Review – Midnight Vista #1
Midnight Vista #1
Writer: Eliot Rahal
Artist: Clara Meath
Colorist: Mark Englert
Letterer: Taylor Esposito
Aftershock’s latest title deals with alien abduction and some of this topic’s familiar tropes. The story centers around Oliver, a young kid who is abducted along with his father by aliens. Many years later, an older Oliver, naked and confused, is wandering the streets, trying to make sense of everything. Eliot Rahal’s story of abduction doesn’t shy away from any of the crazy stuff. There’s some pretty graphic pages of experimentation by the aliens on poor Oliver that’s sure to stick with you for a bit. So many of these stories deal with the situation leading up to something like this but Midnight Vista appears to tackle the story of what happens after you come back from such a gruesome ordeal.
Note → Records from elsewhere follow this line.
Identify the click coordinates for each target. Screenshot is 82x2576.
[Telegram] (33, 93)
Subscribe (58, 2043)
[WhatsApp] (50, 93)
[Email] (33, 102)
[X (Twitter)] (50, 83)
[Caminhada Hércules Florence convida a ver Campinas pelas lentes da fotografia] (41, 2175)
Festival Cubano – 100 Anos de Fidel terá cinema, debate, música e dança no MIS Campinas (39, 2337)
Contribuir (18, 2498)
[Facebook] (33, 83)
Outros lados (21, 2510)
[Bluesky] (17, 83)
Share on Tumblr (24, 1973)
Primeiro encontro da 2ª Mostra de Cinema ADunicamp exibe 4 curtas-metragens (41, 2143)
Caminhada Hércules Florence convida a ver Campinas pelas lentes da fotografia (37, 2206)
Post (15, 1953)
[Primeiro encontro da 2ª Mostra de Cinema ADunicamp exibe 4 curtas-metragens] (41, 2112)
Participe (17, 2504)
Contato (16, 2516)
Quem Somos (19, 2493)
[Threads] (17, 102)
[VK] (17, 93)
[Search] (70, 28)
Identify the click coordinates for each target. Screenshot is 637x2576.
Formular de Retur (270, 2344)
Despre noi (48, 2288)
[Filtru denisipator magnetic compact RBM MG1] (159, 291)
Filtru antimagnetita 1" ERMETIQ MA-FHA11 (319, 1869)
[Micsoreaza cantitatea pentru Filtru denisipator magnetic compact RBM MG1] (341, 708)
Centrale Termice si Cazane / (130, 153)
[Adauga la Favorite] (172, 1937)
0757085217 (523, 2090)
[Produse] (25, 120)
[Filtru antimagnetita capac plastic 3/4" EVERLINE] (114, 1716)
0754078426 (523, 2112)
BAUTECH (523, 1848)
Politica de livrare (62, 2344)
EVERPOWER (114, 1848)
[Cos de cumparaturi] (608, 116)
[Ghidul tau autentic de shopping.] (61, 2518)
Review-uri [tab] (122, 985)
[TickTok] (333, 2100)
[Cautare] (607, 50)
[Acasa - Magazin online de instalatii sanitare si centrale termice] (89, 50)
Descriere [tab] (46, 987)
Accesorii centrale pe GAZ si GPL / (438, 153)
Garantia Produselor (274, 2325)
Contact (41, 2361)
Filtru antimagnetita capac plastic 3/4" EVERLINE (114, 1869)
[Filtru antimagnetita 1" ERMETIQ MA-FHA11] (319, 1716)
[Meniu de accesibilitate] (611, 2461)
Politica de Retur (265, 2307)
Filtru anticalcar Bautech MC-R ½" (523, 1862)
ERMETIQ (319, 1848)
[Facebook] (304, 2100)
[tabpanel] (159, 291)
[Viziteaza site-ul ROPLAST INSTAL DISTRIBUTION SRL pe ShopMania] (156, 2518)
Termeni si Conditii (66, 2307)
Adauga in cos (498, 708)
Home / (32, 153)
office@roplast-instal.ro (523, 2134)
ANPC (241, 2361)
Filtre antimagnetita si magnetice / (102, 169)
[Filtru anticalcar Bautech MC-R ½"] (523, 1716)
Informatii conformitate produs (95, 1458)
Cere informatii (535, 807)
This is my first experience with seeing Clara Meath on art. She was given the task of drawing some rather creepy stuff and totally nails it. Seriously, Oliver’s experimentation scene will stay in my head for a long time and the visuals are, for a lack of a better term, out of this world. Clara’s art style totally works on this type of story. Great stuff all around. The color palette was great so kudos to colorist Mark Englert, who sets the mood so well in many of the pages. Letterer Taylor Esposito puts a great finishing touch on everything.
Overall, the story seems to play with some familiar tropes, like the above-mentioned experimentation and odd men in black that are seemingly from government agencies. It’s put together in a way that makes it feel wholly original and serves as another great example of comic storytelling being something more than just superheroes. All together, Midnight Vista is an interesting first issue full of a bit of heartbreak with a whole lot of the unexpected. With this being a good first issue that properly introduces us to the characters and the setting, Midnight Vista is definitely a story to stay for the rest of.
Wholly original and serves as another great example of comic storytelling being something more than just superheroes.